The Switchman – Wikipedia
Instead, they resembled the work of writers like Franz Kafka and Albert Camus and their examination of the human condition. Retrieved from ” https: When he asks if the train has left, the old guardgaujas wonders if the traveler has been in the country very long and advises him to find lodging at the local inn for at least a month.
Where there is only one rail iuan of two, the trains zip along and allow the first class passengers the side of the train riding on the rail.
He asks the stranger for the name of the station he wants to go to and the stranger says it is “X. The switchman explains how the railroad company thinks of their railway system.
As the man speculates about where his train might be, he feels a touch on his shoulder and turns to see a small old man dressed like a railroader and carrying a lantern.
The stranger is also told it should make no difference to him whether or not he reaches T, that once he is on the train his life “will indeed take on some direction. The stranger is very confused; he has no plans to stay.
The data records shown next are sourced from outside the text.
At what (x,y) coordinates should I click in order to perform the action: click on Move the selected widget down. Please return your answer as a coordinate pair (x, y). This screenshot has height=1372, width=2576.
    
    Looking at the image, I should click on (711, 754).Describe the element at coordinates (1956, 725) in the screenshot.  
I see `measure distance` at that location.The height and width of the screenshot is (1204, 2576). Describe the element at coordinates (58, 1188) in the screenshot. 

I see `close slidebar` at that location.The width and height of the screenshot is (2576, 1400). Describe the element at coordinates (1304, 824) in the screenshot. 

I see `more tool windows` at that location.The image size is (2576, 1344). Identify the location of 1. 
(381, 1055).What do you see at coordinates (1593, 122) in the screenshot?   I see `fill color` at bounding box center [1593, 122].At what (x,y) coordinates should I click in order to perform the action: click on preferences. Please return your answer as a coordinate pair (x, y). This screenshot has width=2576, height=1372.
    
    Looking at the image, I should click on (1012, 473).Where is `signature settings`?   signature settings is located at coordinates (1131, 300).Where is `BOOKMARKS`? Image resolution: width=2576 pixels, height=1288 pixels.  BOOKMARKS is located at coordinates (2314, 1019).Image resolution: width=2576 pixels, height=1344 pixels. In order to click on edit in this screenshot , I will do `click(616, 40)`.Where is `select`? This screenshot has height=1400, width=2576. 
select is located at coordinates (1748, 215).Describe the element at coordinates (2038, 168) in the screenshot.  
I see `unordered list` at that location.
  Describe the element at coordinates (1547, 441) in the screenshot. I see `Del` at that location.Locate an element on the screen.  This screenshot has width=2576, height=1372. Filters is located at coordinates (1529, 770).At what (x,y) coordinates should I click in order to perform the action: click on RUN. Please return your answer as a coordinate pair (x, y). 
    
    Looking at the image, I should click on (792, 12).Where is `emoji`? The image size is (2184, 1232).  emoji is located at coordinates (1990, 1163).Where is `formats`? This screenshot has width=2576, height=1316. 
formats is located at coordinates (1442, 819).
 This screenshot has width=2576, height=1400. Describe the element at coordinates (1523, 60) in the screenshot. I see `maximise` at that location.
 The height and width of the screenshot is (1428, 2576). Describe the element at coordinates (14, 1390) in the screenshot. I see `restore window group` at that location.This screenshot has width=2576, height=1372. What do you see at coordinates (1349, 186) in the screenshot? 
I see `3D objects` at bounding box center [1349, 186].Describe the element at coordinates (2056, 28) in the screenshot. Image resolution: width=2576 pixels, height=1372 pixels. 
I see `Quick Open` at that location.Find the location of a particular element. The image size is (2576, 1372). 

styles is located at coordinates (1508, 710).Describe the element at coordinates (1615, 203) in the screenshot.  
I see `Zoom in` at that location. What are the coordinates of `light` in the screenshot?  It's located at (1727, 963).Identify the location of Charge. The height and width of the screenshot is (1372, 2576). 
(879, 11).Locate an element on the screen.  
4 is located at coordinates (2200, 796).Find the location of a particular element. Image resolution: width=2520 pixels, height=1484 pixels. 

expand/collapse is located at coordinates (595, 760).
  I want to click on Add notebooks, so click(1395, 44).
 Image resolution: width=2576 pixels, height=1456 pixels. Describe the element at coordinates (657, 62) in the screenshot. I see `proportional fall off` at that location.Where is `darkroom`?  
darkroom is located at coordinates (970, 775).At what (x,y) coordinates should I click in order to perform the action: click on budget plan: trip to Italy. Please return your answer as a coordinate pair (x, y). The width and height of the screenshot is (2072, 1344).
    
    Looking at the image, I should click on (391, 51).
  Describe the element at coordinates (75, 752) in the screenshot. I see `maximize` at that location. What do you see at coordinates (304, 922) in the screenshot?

The absurd human is one who recognizes a lack of clear purpose in life and guardagujws resolves to commit himself or herself to the struggle for order against the unpredictable, fortuitous reality he or she encounters. The railroad management was so pleased that they decided to suspend any official bridge building and instead encourage the stripping and recreation of future trains.
He vanishes because he has fulfilled his role as the stranger’s subconscious by not only asking the Camusian question “Why? It seems that, although an elaborate network of railroads has been planned and partially completed, the service is highly unreliable.
The Switchman Original title: The switchman then tells a story of certain train rides when the trains arrived at impossible locations. It was republished ten years later along with other published works by Arreola at that time in the collection El Confabulario total. Mexican literature short stories. He does not understand why the stranger insists on going to T. The stranger argues that he should be able to go to T. Why, then, does the switchman vanish at this moment? As demonstrated by its numerous interpretations, “The Switchman” is fraught with ambiguity.